-- Task to complete --
If a line in the records below holds the word "field", copy it.

-- Dataset --
┌──
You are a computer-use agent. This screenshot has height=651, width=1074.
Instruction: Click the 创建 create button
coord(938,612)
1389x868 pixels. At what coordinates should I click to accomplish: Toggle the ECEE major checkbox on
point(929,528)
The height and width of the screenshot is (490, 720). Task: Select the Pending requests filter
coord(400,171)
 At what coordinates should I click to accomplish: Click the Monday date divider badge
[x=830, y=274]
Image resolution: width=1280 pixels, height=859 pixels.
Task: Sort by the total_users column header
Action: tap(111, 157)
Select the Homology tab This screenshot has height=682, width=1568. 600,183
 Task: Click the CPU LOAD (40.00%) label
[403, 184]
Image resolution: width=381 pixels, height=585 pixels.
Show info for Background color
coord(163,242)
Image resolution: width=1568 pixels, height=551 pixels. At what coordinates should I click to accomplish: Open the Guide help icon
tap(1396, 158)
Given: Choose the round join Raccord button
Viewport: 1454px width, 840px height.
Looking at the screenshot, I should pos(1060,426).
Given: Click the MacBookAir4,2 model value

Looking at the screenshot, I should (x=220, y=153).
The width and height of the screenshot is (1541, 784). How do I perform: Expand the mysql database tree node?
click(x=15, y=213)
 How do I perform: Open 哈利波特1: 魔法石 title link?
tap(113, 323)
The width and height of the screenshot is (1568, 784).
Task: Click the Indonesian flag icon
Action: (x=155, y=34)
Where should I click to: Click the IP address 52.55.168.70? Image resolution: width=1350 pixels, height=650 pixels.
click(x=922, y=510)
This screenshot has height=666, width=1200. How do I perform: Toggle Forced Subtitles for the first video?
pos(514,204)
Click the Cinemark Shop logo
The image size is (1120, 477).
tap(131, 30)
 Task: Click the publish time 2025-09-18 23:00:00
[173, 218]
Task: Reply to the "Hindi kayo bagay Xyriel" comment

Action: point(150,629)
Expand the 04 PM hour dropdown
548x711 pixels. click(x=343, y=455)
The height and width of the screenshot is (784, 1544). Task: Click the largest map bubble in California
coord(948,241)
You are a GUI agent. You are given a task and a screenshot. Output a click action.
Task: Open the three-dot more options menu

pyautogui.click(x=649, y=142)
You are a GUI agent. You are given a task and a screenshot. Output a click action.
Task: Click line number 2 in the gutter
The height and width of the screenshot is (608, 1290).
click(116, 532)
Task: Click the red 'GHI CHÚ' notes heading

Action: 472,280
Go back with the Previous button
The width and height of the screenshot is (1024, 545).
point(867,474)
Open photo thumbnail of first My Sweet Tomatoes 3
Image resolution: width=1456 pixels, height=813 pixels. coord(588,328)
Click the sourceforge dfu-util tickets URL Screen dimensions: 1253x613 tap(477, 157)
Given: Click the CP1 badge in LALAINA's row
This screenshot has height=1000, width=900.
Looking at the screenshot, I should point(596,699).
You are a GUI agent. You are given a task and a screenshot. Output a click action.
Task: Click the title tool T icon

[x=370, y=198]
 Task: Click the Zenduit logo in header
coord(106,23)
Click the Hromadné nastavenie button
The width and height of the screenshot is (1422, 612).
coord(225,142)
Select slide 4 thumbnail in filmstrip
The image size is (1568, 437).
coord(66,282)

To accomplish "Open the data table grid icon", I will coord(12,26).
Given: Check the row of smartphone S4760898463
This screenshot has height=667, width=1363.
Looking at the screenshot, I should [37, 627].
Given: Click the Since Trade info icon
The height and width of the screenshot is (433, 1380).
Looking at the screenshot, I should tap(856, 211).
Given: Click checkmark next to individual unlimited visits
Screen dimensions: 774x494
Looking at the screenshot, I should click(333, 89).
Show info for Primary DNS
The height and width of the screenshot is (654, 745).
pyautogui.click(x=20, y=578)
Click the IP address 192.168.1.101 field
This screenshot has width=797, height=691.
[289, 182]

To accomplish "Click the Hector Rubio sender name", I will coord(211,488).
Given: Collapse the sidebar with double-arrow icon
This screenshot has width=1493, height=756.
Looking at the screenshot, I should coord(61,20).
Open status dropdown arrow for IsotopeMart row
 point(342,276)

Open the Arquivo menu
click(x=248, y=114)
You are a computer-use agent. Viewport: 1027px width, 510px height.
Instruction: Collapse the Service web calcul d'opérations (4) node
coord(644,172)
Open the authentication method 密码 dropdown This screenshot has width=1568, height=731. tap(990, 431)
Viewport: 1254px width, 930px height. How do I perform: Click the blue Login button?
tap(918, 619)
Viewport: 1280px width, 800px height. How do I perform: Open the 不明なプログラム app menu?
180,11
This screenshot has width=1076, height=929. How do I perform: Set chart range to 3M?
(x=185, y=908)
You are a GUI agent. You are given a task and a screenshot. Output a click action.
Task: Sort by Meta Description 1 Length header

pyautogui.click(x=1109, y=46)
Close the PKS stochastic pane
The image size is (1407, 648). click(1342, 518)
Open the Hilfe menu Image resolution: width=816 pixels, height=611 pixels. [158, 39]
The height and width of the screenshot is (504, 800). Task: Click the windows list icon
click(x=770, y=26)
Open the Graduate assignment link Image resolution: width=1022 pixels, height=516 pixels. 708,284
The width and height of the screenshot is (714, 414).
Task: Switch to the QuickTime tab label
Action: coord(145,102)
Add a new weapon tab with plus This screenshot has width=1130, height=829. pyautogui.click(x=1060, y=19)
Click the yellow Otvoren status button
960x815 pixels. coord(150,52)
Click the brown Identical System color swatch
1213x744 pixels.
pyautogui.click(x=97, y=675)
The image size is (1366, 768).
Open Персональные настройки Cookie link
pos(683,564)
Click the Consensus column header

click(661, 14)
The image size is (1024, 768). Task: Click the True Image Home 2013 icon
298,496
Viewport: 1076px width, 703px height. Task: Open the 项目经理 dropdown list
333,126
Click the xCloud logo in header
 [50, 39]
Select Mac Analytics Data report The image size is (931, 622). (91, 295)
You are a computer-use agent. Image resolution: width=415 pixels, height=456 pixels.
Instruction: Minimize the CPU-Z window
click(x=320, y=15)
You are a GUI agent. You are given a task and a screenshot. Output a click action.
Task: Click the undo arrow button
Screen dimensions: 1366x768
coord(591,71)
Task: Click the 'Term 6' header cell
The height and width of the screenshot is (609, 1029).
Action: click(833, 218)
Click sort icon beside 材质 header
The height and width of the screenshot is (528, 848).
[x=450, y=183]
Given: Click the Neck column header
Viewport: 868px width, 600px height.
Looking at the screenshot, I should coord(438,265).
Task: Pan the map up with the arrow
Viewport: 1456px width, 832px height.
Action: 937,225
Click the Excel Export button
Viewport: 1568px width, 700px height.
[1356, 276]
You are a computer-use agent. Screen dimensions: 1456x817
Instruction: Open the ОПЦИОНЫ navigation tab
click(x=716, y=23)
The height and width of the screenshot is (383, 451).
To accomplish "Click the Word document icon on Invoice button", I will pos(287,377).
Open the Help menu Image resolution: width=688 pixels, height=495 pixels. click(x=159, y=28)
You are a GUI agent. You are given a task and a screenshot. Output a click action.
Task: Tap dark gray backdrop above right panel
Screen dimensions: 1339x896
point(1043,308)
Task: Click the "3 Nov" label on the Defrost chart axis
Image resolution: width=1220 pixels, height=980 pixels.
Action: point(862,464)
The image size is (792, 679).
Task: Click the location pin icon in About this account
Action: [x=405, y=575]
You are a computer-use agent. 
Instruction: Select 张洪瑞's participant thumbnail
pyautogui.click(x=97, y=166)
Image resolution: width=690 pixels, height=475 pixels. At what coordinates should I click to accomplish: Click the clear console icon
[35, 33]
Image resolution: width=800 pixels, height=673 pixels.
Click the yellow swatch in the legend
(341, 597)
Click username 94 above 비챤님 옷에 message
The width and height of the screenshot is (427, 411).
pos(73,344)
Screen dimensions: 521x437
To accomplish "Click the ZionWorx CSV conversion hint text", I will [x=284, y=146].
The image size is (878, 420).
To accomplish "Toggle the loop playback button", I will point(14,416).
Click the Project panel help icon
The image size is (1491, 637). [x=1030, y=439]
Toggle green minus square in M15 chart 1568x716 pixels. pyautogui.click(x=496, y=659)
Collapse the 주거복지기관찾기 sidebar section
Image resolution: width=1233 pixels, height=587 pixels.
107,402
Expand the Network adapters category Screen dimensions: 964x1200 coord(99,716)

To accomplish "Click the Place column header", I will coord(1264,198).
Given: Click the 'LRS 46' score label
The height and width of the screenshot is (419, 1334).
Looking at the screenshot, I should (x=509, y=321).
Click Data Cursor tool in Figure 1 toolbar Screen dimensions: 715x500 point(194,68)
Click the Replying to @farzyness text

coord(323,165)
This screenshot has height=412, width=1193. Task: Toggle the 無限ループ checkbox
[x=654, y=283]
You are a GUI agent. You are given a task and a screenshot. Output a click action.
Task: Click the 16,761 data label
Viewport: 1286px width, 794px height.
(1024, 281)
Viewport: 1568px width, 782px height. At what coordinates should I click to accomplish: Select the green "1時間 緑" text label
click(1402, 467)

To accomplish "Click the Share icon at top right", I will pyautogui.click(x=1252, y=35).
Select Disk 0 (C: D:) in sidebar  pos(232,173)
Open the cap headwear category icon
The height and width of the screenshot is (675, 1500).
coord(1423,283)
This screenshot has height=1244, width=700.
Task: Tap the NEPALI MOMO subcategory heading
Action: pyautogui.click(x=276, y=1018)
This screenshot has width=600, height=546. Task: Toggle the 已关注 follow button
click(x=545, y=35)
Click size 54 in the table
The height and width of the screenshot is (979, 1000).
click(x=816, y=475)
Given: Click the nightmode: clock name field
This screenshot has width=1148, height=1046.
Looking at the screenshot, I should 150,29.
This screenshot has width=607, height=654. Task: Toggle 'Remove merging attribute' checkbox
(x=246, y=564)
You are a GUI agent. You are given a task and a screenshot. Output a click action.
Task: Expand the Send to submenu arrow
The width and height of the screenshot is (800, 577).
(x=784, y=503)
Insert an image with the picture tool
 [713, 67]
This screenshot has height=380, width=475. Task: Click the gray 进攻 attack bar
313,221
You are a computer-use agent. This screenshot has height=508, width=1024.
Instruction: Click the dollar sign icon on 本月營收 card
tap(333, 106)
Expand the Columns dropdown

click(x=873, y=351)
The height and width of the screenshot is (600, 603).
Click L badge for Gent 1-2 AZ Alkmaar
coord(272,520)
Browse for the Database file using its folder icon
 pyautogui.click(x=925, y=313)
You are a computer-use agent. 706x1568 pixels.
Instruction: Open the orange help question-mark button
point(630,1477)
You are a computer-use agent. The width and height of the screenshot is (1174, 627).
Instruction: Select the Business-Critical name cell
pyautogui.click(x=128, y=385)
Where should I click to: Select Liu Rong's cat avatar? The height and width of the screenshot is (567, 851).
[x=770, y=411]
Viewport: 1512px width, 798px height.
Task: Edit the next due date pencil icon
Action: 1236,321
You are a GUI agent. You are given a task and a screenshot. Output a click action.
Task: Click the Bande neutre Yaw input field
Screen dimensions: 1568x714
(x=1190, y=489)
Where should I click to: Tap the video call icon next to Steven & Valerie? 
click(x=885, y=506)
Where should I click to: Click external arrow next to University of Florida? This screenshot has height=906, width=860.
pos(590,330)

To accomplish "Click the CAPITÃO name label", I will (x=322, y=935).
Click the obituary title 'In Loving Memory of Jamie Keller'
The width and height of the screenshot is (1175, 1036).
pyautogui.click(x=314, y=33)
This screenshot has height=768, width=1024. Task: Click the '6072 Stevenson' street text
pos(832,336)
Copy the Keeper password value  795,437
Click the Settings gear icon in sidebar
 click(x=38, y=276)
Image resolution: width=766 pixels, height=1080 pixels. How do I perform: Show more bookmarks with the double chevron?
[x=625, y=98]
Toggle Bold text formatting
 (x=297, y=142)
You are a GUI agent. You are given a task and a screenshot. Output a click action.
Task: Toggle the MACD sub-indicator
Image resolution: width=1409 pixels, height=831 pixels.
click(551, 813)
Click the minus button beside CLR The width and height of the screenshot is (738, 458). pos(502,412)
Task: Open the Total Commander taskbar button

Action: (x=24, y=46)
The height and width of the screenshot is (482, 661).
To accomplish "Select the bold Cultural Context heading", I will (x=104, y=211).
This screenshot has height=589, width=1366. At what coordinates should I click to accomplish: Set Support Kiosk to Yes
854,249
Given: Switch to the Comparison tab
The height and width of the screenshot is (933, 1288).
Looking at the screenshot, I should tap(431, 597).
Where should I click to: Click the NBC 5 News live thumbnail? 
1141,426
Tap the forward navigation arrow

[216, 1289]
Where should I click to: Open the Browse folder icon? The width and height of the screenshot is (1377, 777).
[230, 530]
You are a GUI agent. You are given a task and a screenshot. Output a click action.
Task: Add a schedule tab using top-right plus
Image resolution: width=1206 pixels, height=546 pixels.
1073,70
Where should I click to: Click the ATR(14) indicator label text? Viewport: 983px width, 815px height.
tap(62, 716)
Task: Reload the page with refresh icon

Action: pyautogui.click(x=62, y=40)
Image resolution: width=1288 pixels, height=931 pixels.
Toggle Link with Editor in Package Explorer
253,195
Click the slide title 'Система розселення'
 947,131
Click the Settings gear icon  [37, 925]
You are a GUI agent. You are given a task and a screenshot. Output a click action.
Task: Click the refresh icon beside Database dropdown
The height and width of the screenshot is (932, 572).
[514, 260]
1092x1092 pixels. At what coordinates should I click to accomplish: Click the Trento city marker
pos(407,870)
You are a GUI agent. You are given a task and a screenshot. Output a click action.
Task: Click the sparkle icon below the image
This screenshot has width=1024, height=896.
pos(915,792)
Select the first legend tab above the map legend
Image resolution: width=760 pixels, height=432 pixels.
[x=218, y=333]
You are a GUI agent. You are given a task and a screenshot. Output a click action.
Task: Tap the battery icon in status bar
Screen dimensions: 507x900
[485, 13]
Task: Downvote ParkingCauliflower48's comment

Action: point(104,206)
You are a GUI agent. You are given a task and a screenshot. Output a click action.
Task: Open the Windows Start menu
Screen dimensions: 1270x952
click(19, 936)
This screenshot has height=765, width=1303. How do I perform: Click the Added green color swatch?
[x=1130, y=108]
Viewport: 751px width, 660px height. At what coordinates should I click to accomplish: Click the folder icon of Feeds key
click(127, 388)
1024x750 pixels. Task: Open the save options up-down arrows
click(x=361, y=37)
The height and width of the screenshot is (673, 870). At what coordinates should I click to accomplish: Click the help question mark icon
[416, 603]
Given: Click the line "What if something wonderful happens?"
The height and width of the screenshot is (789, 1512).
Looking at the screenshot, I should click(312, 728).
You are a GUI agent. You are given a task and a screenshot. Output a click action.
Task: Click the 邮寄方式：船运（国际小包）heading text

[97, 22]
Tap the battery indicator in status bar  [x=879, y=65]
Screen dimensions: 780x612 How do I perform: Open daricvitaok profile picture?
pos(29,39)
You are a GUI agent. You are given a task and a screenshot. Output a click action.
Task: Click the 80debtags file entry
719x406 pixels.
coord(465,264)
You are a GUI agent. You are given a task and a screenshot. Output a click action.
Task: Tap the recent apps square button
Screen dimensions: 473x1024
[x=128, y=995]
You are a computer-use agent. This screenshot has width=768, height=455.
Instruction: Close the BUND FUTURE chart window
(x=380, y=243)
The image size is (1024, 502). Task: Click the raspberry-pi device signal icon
└──
-- Solution below --
Click the IP address 192.168.1.101 field
Given: Click the nightmode: clock name field
Task: Click the Bande neutre Yaw input field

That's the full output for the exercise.